Le mécanisme derrière la dépréciation du dollar est simple : à mesure que les taux d’intérêt américains convergent vers les niveaux internationaux, l’attrait des actifs libellés en dollars diminue. La position dovish persistante de la Fed, même si les tendances inflationnistes restent influencées par des facteurs saisonniers, devrait maintenir une pression à la baisse sur le dollar sur une période prolongée. Pendant cette phase baissière, le dollar conserve paradoxalement son utilité en tant que devise de financement malgré des coûts de portage élevés, en raison principalement de sa stabilité et de ses caractéristiques de liquidité.
Le tournant : changement structurel au second semestre 2026
Morgan Stanley prévoit une inflexion significative à mesure que 2026 avance dans la seconde moitié. Le cycle de baisse des taux de la Fed devrait se conclure, coïncidant avec un renforcement de la dynamique de croissance économique américaine. Cette conjoncture prépare le terrain pour une remontée des taux d’intérêt réels américains, modifiant fondamentalement le paysage du marché des devises. Plutôt qu’une simple reprise du dollar, Morgan Stanley envisage une transition vers un « régime de carry » — un environnement de marché où les échanges de devises croisées et les différentiels de rendement relatif dominent les flux de trading.
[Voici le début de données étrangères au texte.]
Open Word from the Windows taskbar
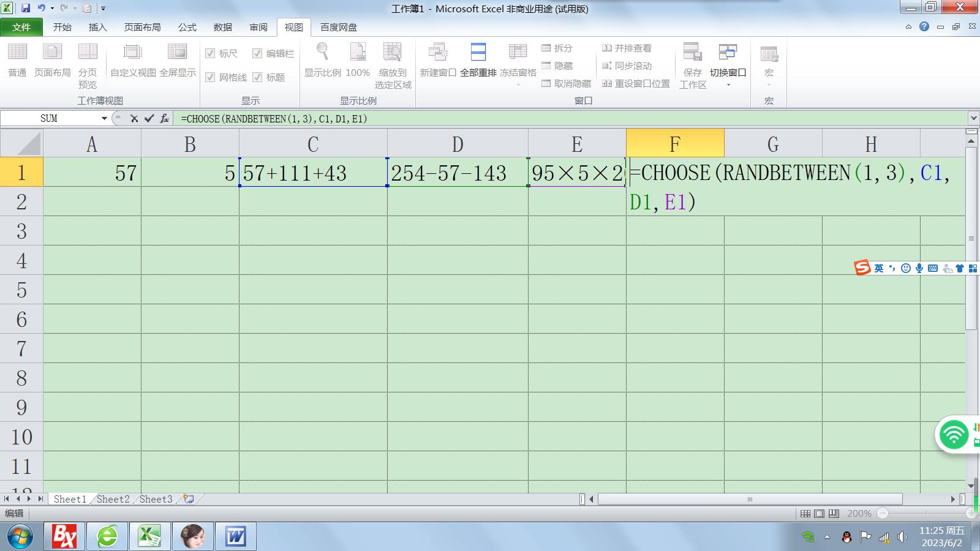The width and height of the screenshot is (980, 551). [x=235, y=537]
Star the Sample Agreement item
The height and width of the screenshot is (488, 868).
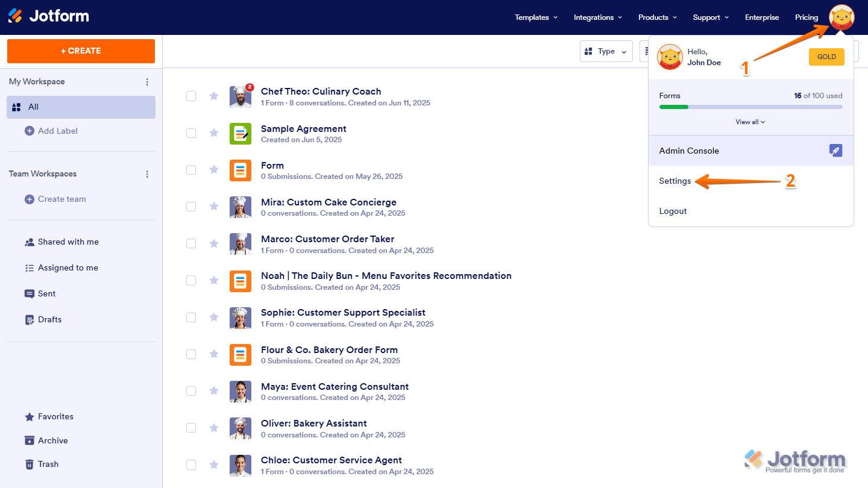point(214,133)
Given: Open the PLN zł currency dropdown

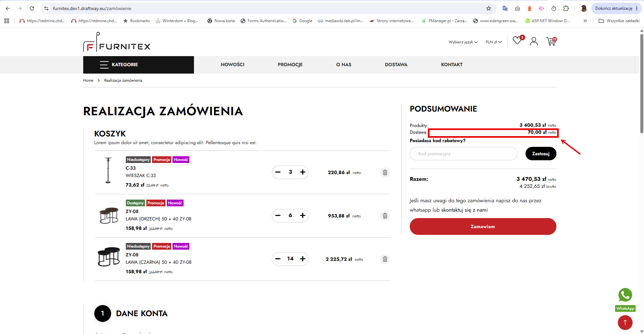Looking at the screenshot, I should point(493,42).
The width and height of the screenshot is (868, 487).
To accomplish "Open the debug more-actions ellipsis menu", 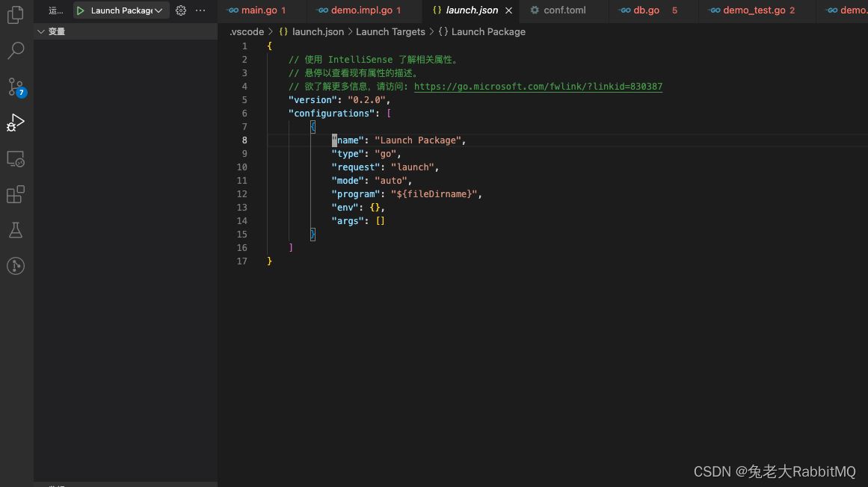I will click(200, 10).
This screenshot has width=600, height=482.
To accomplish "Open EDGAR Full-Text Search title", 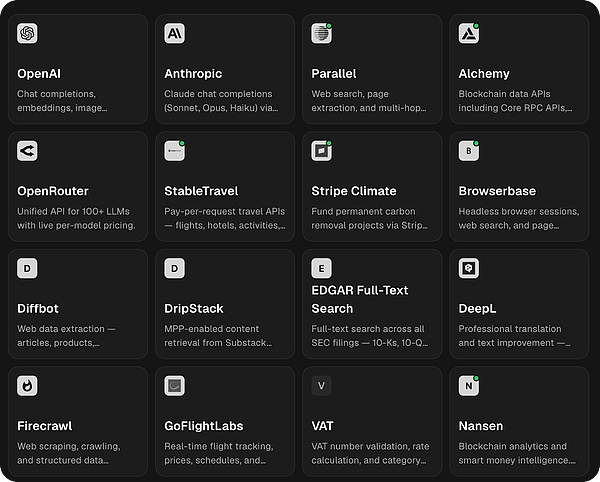I will (360, 299).
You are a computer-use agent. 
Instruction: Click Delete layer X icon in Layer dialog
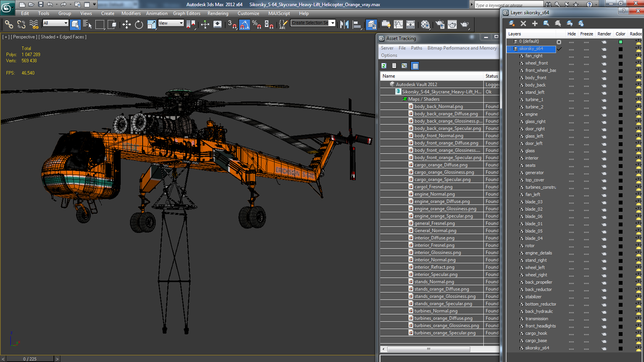(523, 23)
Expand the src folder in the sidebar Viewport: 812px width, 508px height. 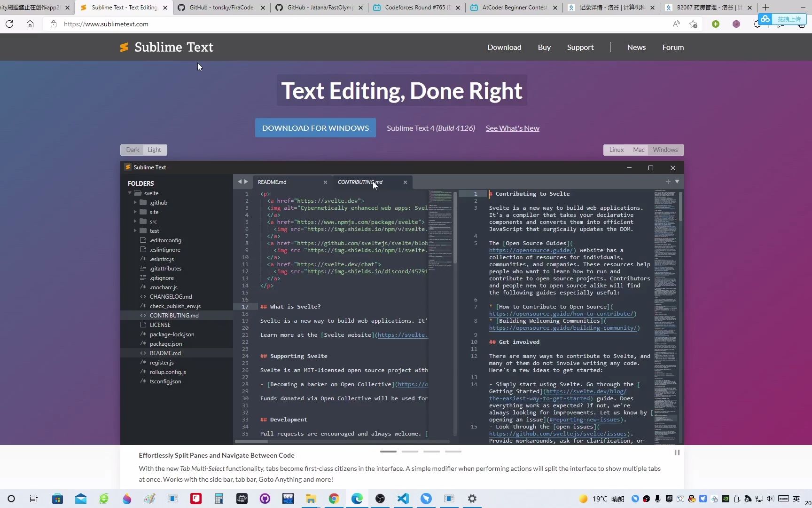(135, 221)
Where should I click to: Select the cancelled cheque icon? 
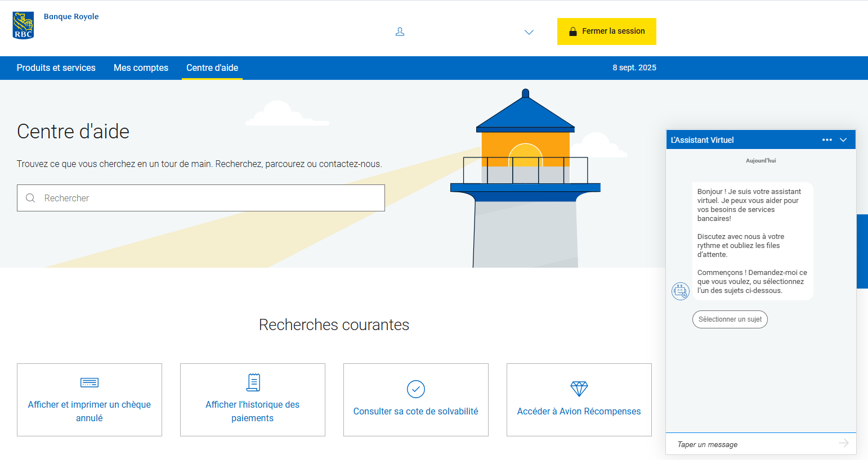pyautogui.click(x=89, y=382)
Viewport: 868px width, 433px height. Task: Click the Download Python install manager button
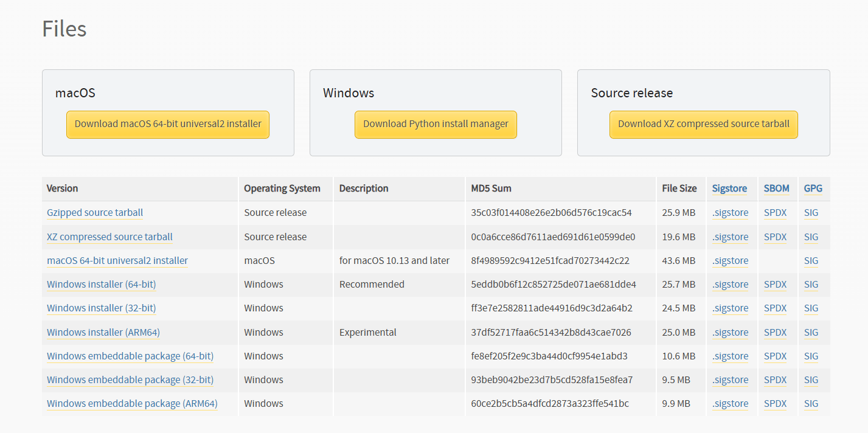(436, 124)
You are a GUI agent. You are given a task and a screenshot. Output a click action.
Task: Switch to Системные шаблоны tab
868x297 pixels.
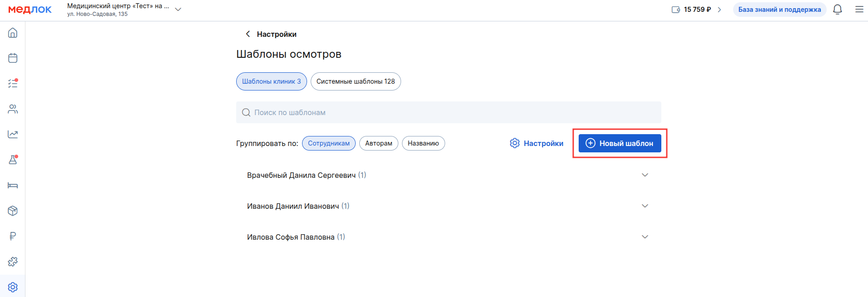[355, 81]
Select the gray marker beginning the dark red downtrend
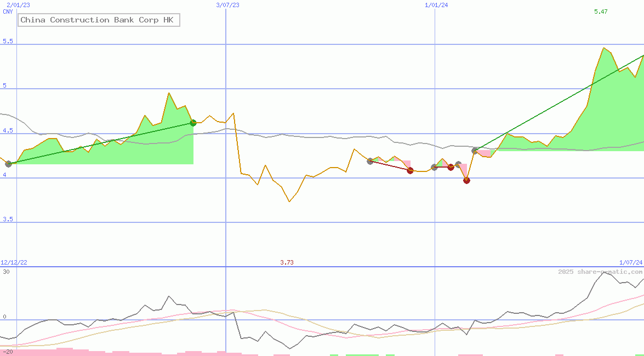The image size is (644, 356). click(x=371, y=161)
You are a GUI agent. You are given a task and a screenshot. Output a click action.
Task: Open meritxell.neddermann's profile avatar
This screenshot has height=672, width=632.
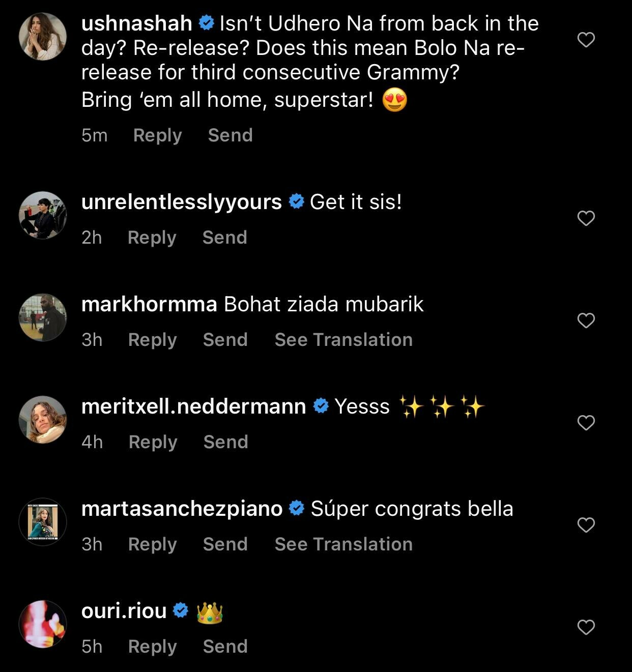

Sous ce régime émergent, les devises à risque gagnent du terrain alors que les investisseurs recherchent des rendements plus élevés, tandis que les devises de financement subissent une faiblesse systématique. Paradoxalement, le dollar lui-même se retrouve dans une position vulnérable en tant que devise de financement, malgré son statut historique de valeur refuge. Ce réalignement crée des opportunités sur les paires de devises, en particulier en faveur des contreparties européennes.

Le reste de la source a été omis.